**What the task requires:**
The result should be the line with "The height and width of the screenshot is (180, 146)." followed by every remaining line of the entries, each reproduced exactly, with nothing else.

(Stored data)
*** Begin section ***

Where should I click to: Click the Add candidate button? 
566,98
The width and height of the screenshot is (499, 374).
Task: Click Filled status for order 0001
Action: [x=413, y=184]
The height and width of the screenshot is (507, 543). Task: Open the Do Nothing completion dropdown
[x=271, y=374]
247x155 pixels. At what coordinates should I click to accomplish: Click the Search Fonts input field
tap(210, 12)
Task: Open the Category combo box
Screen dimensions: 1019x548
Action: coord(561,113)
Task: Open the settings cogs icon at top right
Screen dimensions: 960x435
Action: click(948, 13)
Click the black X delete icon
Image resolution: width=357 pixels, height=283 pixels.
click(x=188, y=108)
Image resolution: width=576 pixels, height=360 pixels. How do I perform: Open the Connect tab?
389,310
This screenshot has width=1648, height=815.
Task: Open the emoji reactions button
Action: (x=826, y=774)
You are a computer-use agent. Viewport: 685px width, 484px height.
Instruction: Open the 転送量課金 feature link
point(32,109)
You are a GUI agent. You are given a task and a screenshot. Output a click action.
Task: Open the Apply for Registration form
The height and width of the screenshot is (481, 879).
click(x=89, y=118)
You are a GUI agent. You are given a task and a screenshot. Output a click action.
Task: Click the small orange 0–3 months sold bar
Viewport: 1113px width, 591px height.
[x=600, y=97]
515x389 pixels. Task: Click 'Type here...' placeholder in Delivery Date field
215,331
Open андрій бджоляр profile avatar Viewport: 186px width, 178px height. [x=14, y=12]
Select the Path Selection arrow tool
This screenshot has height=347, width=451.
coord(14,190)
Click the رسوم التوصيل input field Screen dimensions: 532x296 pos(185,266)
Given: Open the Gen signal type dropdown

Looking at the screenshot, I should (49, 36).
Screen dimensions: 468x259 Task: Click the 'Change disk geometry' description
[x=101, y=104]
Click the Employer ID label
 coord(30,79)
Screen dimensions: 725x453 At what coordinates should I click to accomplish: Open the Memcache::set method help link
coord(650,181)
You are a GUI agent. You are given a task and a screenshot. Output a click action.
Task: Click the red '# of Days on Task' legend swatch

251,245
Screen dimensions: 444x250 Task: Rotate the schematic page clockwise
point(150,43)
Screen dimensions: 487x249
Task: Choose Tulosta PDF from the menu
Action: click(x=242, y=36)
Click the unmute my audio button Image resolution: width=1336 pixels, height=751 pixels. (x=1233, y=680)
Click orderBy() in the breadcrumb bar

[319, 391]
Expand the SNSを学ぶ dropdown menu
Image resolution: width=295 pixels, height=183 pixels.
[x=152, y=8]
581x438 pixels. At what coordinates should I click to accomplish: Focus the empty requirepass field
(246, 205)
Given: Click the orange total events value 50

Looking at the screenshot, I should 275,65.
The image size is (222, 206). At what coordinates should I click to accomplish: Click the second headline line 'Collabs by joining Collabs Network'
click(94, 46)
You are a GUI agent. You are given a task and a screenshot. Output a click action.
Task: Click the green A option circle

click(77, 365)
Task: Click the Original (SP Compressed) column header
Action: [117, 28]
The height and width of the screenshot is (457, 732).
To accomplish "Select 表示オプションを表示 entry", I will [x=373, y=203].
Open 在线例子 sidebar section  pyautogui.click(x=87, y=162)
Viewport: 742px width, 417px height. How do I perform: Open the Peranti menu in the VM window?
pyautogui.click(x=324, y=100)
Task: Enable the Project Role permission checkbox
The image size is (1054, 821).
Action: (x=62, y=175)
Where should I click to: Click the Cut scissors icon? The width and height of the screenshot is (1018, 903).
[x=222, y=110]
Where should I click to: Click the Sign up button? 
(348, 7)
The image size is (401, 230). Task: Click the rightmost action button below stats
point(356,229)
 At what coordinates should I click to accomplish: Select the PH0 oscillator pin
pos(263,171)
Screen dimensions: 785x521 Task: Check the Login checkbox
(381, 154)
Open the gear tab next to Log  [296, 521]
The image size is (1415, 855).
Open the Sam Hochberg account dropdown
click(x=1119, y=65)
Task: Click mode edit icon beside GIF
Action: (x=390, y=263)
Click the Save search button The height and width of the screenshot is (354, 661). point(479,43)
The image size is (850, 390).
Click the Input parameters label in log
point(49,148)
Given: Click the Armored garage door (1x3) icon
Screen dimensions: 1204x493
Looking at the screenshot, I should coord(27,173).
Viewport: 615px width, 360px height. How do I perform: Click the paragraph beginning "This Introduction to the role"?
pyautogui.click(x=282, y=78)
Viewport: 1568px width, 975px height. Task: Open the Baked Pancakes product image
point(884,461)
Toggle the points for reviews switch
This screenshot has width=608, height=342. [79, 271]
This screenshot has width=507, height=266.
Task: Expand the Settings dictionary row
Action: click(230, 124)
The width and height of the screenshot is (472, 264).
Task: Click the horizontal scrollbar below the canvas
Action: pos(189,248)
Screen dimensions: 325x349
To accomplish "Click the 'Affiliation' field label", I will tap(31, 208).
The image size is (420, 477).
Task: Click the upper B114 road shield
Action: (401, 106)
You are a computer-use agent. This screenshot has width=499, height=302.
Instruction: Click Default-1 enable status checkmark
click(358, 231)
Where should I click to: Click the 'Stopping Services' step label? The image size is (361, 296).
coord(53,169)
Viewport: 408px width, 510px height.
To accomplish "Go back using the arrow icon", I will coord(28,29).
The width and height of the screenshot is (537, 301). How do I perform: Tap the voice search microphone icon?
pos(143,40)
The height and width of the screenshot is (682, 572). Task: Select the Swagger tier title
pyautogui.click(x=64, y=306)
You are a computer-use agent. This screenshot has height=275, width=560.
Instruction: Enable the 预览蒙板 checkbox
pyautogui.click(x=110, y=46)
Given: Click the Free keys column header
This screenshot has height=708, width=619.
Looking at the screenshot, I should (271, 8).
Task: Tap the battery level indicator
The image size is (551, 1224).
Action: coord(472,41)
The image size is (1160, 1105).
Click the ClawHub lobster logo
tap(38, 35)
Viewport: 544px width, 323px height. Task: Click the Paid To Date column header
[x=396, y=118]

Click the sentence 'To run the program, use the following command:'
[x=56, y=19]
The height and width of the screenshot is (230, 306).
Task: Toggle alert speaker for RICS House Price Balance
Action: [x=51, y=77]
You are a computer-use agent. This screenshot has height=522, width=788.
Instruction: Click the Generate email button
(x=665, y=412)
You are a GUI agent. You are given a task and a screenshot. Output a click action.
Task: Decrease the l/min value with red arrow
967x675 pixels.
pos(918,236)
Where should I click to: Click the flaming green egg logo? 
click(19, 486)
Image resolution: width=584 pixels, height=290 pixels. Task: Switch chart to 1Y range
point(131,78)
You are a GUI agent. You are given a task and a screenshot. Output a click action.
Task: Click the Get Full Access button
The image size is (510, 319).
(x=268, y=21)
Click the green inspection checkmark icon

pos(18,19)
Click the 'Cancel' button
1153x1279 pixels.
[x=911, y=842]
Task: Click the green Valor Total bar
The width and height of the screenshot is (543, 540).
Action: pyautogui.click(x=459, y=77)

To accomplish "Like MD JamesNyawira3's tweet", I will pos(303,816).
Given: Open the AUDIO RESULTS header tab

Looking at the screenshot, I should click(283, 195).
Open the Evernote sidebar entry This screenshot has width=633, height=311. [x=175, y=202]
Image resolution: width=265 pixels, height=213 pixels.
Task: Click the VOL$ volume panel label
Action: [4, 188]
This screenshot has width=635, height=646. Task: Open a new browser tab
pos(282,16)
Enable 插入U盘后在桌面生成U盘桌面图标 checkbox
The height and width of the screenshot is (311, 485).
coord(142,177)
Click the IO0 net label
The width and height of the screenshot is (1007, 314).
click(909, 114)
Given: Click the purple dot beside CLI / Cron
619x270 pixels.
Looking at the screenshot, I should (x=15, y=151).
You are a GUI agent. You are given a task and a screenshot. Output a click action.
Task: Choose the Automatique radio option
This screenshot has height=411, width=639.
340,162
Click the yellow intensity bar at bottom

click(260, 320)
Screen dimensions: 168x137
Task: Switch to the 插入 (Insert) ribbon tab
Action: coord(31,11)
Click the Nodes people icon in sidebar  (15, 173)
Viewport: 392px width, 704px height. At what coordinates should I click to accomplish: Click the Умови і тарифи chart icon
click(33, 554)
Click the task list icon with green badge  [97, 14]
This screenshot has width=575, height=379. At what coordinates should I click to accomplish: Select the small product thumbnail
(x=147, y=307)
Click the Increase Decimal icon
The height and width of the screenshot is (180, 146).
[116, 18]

*** End section ***

**Result for this exercise:**
The height and width of the screenshot is (180, 146).
[116, 18]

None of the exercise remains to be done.